This Thirteenth Amendment argument simply does not conform to the Supreme Court’s interpretations of the Thirteenth Amendment.
... Appellants are left to their remedies under the New York statute or with the New York legislature.
601 F.2d at 1234-1239 (footnote omitted).
The Court concludes that the closed adoption records laws of Oklahoma are constitutional. They represent a rational state policy and serve a compelling state interest as determined by the Oklahoma legislature. They do not violate any of Plaintiff’s constitutional rights as asserted herein.
The record herein reveals that Plaintiff has previously availed herself of a “good cause” proceeding under 10 Oklahoma Statutes 1971 § 60.17 and has obtained certain information including the identity of her natural mother. The results of this “good cause” proceeding are, of course, not on appeal here.
See Rooker v. Fidelity Trust Co.,
263 U.S. 413, 44 S.Ct. 149, 68 L.Ed. 362 (1923). The record herein also reveals that Plaintiff has obtained certain information from the records of DISRS furnished without and not pursuant to a court order. Despite furnishing this information the Court notes that it appears to be the contention of Defendants herein that any adoption records possessed by DISRS are made confidential by Section 183 and are not subject to disclosure under Section 60.-17. This contention is inconsistent with testimony before the Court that it is the policy of DISRS to provide any adoption information and records in its possession, with the exception of certain identifying information concerning the natural parents of the adoptee,
upon a showing of “good cause” by the applicant and to do so without a court order. This contention is also inconsistent with the fact that DISRS serves as an arm or agency of the adopting court when it accepts temporary custody of an adoptee (who is in court) and assists the adopting court in its permanent placement of the adoptee. Furthermore, as the Court has indicated in Footnote 1 above, Section 183 relied on in support of this contention refers only to welfare records in general and not to adoption records in particular. Such policy and agency relationship both militate against the contention of Defendants that the adoption records of DISRS are not subject to the “good cause” provisions
of Section 60.17. Also Plaintiff testified herein that the official in charge of the adoption records in DISRS stated to her, “. .. that I would have to obtain a court order” to get the information not furnished. The Court is therefore of the opinion that Section 183 cannot be construed to the exclusion of Section 60.17 which deals specifically with adoption records. This is required by the well recognized rule of statutory construction that a specific statute is not controlled by a general statute regardless of the priority of enactment.

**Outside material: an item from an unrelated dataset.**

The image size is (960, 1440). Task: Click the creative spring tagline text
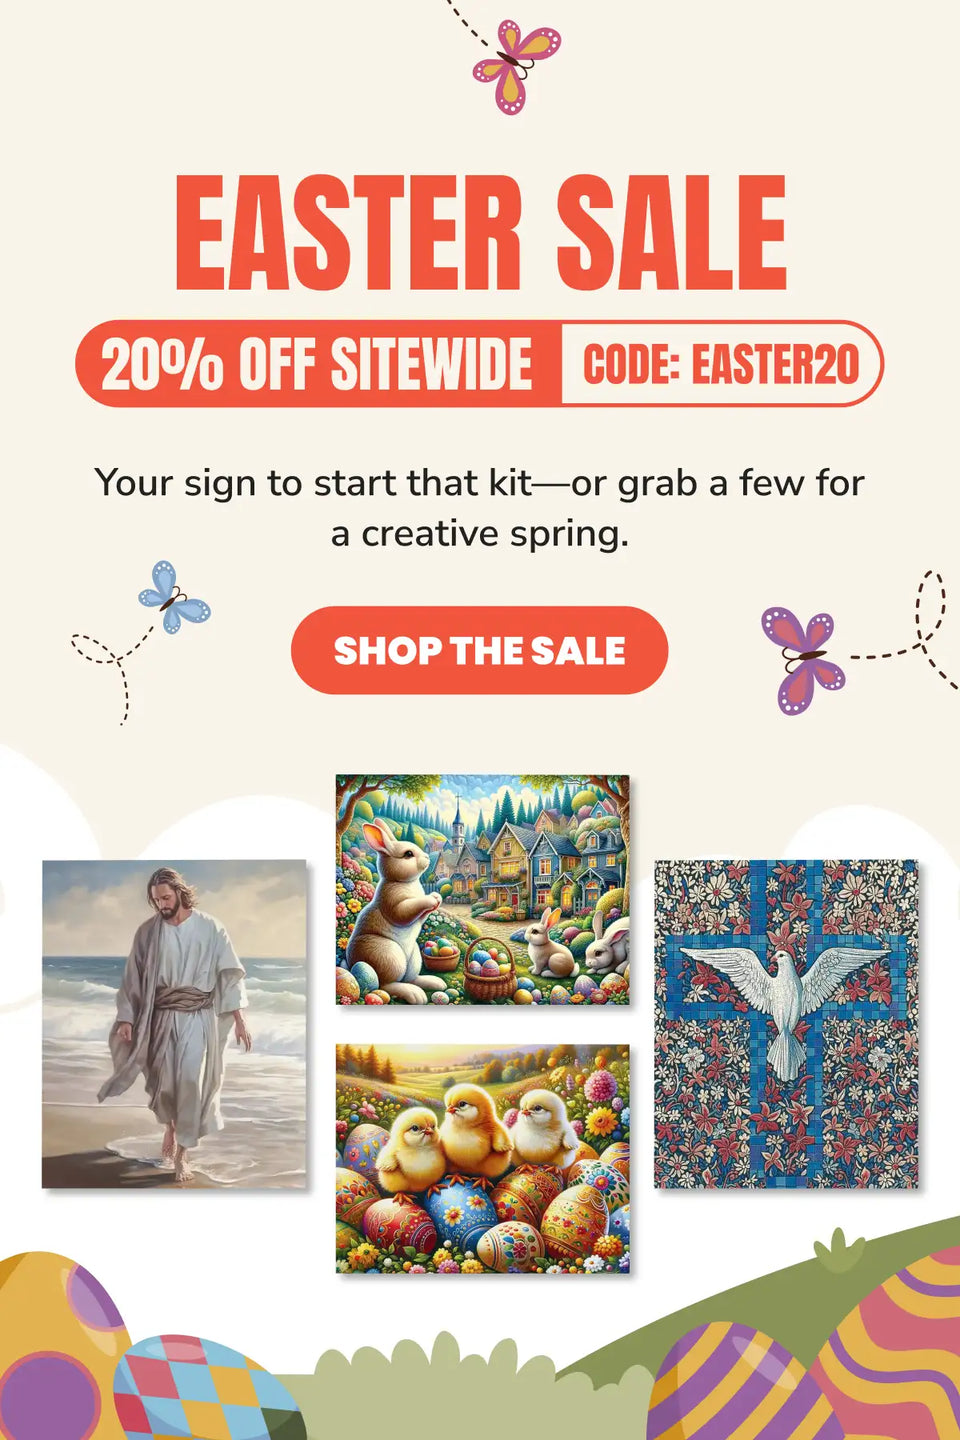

See generally Morton v. Mancari,
417 U.S. 535, 94 S.Ct. 2474, 41 L.Ed.2d 290 (1974);
Glover Construction Co. v. Andrus,
591 F.2d 554 (10th Cir. 1979),
cert. granted,
444 U.S. 962, 100 S.Ct. 448, 62 L.Ed.2d 374 (1979);
Utah v. Kleppe,
586 F.2d 756 (10th Cir. 1978),
cert. granted,
442 U.S. 928, 99 S.Ct. 2857, 61 L.Ed.2d 296 (1979). The laws of Oklahoma are therefore construed .to require that the adoption records of DISRS are subject to disclosure upon an order of an adoption court entered upon a showing of “good cause” pursuant to 10 Oklahoma Statutes 60.17, the specific Oklahoma statute treating with the disclosure of adoption records and reliance on 56 Oklahoma Statutes 183 as giving such records as may be in the possession of DISRS complete confidential status is inappropriate and without justification.
Hence, the law of Oklahoma in this regard is construed as being the same as that of New York in connection with production of adoption records upon a showing of “good cause” as discussed in the
Alma Soc. Inc.
case.
Accordingly, Plaintiff’s action herein should be dismissed as being without merit for the reasons heretofore stated.